Pour autant, le débat ne s'est pas arrêté le 7 mars. Nous avons continué à demander au ministère de s'engager dans des évolutions positives pour le sport scolaire. Dans le contexte de fin de législature, et aussi parce que manifestement au ministère " on " ne voulait pas froisser davantage M. Leblanc (celui-ci s'est montré très agressif envers le SNEP lors du CA de l'UNSS du 28/3 ), une autre évolution des statuts n'a pas été obtenue. Néanmoins, le ministère a accepté de rédiger une circulaire rappelant la fonction et le fonctionnement du sport scolaire. Cette circulaire en date du 25 avril et présentée par le ministre lors de sa conférence de presse du même jour, doit être publiée au BO du 6 juin 2002.

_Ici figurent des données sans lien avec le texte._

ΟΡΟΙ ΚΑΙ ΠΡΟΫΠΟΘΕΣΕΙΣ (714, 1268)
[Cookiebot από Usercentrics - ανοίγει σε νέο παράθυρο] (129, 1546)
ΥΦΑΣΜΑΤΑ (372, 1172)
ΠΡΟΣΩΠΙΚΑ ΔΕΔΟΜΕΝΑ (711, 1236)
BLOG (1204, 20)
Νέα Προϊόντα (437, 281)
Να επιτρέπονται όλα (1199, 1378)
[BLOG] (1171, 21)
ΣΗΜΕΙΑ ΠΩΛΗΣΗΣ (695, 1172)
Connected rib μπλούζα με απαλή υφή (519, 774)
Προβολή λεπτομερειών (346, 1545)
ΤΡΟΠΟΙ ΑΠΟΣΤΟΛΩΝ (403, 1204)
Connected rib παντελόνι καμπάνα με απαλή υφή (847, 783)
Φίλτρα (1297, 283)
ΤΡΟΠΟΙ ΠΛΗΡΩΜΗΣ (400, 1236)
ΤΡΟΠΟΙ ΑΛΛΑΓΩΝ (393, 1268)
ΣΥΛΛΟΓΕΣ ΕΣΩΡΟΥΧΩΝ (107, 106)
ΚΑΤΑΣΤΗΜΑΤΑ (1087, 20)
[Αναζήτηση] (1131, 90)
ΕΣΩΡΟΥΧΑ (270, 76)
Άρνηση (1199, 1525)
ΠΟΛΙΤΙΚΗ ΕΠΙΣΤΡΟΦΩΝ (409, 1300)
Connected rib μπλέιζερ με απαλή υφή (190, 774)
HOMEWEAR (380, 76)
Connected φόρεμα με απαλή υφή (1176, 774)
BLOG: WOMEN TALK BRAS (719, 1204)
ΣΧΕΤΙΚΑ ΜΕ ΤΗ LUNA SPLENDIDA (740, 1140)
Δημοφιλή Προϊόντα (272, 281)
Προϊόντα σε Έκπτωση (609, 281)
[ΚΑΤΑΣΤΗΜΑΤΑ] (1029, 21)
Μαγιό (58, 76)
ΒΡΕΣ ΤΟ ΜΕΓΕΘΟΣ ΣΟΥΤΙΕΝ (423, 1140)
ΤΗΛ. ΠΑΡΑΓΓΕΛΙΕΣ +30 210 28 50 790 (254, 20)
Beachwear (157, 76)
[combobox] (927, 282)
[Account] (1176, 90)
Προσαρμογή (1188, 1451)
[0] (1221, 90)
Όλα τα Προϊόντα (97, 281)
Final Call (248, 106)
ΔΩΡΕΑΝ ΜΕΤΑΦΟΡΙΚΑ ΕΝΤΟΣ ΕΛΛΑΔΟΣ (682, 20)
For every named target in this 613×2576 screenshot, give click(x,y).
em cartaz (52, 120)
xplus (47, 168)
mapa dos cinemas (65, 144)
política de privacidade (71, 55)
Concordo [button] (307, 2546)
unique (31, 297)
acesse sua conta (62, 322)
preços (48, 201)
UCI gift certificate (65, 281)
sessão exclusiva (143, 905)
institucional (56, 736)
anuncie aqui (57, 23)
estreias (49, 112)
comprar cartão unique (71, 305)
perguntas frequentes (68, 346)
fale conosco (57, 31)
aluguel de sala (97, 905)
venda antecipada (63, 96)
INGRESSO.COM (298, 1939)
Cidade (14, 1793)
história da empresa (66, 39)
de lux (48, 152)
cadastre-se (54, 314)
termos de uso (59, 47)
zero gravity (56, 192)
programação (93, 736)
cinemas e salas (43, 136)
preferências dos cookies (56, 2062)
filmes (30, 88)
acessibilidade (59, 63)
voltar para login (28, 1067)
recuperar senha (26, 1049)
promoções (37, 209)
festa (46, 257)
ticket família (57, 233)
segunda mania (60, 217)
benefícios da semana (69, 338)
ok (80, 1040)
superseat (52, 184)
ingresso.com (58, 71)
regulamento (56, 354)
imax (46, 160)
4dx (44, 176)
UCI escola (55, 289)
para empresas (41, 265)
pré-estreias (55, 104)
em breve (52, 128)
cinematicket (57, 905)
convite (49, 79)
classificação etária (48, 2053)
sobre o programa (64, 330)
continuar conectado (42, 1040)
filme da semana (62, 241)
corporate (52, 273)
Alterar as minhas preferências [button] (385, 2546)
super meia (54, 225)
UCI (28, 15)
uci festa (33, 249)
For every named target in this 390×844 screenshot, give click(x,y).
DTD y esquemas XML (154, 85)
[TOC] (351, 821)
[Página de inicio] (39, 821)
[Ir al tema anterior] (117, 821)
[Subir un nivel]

Dans la suite du débat, pour utiliser l'actualité de la circulaire et montrer encore une fois que ce n'est pas le statu quo que veut le SNEP, il nous semble indispensable de mettre à profit la fin de l'année scolaire pour solliciter, dans chaque département, l'organisation à l'initiative de l'IA, de journée(s) consacrée(s) au sport scolaire.

Autre aspect de l'activité syndicale sur le sujet du sport scolaire : La note de service " élections UNSS " a été publiée au BO n°18 du 2 mai 2002. Reportées depuis deux ans, ces élections vont se dérouler de septembre 2002 à mars 2003. Les listes ne sont pas " syndicales " mais peuvent être " soutenues par le SNEP ". L'expérience a montré que si le SNEP ne prend pas l'initiative, dans la plupart des cas, c'est au dernier moment que tout se passe, avec le risque de ne pas trouver sur la ou les listes présentes des militants du sport scolaire.

 

PLATE-FORME DES ELUS DES AS POUR UN NOUVEAU DEVELOPPEMENT DU SPORT SCOLAIRE
(A discuter et amender selon les réalités départementales)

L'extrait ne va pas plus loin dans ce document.